I recommend The Bastard of Istanbul very highly. 10 out of 10.
Here’s a variation on the Nordic Noir theme: British cop helps solve a murder in the Faroes.
Jan Reyna’s mother took him away from the Faroe Islands when he was 3. Now in his forties, he returns to visit his estranged father, who is seriously ill. as I said, he is a policeman in the UK: by fortunate coincidence, a Detective Inspector specialising in homicide cases.
And, guess what – there’s a murder. It’s sort of all tied up with what happened to his father. It’s sort of got connections to why his mother (now dead) left all those years ago. And so Jan gets involved as a kind of consultant to the detectives in Torshavn.
This novel has what appear to be the classic ingredients of a good Nordic Noir. The bleak setting. The taciturn locals. The years old unsolved mystery.
I really enjoyed listening to this audiobook. I got the impression that the author, Chris Ould, speaks Faroese.
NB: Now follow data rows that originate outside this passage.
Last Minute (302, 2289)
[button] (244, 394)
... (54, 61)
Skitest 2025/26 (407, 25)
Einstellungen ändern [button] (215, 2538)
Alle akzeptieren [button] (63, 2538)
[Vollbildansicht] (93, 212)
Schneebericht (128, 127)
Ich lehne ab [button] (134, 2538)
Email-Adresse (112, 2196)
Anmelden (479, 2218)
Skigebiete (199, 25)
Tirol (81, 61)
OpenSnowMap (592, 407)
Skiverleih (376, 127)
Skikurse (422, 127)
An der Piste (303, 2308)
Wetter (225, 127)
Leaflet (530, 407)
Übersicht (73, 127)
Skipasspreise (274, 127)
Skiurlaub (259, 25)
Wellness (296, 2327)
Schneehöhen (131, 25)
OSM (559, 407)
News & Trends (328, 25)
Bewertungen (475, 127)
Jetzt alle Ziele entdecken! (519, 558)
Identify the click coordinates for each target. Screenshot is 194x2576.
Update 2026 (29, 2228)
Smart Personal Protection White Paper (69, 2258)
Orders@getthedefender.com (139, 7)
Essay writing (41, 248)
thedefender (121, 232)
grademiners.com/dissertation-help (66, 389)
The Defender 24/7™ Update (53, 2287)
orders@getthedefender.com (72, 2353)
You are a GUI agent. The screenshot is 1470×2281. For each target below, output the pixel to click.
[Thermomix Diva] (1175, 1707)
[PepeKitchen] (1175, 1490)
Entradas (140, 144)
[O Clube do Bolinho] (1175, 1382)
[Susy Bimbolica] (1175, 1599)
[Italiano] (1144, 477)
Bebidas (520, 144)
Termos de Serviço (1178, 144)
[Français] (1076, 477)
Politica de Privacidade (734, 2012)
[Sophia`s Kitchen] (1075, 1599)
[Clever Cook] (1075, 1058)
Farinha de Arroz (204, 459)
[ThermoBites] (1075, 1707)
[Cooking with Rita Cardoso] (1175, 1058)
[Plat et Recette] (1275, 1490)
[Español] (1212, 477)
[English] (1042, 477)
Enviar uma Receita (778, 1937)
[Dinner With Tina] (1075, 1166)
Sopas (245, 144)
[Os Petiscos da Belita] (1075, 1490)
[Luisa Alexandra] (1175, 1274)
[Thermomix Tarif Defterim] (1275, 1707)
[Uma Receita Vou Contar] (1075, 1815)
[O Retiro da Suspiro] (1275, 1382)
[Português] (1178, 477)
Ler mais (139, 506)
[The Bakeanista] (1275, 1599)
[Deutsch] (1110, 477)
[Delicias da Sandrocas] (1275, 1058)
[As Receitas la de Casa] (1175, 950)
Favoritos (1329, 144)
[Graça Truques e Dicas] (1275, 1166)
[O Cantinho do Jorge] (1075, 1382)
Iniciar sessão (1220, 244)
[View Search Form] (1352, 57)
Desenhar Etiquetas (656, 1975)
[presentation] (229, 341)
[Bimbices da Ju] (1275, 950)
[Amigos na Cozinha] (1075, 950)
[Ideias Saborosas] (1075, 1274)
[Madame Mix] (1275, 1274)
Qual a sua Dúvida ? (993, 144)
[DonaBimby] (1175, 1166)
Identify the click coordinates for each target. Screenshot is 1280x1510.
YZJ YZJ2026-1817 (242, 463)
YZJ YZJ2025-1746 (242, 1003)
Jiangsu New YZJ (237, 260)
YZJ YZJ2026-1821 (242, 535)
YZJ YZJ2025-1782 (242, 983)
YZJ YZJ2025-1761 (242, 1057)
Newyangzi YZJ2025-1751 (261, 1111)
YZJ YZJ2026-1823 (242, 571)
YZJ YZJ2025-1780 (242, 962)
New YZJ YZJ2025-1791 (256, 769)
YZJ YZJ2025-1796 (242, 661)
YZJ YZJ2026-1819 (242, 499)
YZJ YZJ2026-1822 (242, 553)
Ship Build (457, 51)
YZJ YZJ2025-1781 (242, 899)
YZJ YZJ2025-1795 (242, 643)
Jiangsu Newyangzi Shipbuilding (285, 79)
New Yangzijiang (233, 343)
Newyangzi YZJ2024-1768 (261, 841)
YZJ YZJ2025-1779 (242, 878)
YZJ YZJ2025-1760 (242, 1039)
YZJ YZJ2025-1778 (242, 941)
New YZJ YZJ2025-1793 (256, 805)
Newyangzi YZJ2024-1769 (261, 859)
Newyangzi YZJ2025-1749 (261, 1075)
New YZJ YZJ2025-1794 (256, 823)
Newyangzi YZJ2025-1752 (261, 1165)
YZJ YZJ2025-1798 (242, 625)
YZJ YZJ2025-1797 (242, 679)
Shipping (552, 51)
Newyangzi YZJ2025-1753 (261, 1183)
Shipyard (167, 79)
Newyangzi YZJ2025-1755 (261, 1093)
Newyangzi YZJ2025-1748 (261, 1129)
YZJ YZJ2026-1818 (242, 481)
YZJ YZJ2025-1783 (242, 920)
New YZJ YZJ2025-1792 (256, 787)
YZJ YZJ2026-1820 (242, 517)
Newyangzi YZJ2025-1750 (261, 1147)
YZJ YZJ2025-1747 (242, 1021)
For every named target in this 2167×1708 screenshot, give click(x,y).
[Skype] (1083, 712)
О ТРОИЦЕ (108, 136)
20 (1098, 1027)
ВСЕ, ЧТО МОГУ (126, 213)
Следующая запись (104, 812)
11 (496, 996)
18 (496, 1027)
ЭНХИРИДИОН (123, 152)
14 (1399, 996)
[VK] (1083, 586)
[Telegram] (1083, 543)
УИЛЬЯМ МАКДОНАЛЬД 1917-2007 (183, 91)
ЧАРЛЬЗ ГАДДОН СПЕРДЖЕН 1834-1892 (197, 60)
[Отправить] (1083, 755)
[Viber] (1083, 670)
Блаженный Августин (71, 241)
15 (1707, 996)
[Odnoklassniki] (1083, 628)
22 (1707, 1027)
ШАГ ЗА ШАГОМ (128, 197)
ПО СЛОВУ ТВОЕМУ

Also the narrator, Matt Addis, prononounced Faroese words and the occasional snippet of Faroese speech fluently: definite plus points for this audiobook.
This novel is the first of three. I understand that in the next two Reyna digs deeper into his family’s past, and the story of why is mother left is revealed.
I shall be back for more of this series. 8 out of 10.
This book has been a great success. A best seller, a book club choice.
It comes across as a gothic-type novel set in Barcelona in some parallel universe. A sort of detective story about the writer of a mysterious book.
I enjoyed. I wanted to know how the story would pan out.
There wasn’t quite the spark that made this book magical for me.
And I do wish that about 3/4 of the way through the author had not resorted to the device of a long letter from a deceased character (“If you are reading this it’s because something has happened to me”, that kind of thing). That trickery was not necessary, and frankly I had worked out most of what the author found it necessary to say by that means.
But a fairly gripping story. I shall probably come back to the next one – apparently there are 4 in the ‘Cemetery of Forgotten Books’ series.
Now for my mark. As I said, I just don’t know. 8/10. And (because of that letter) 6/10. You decide.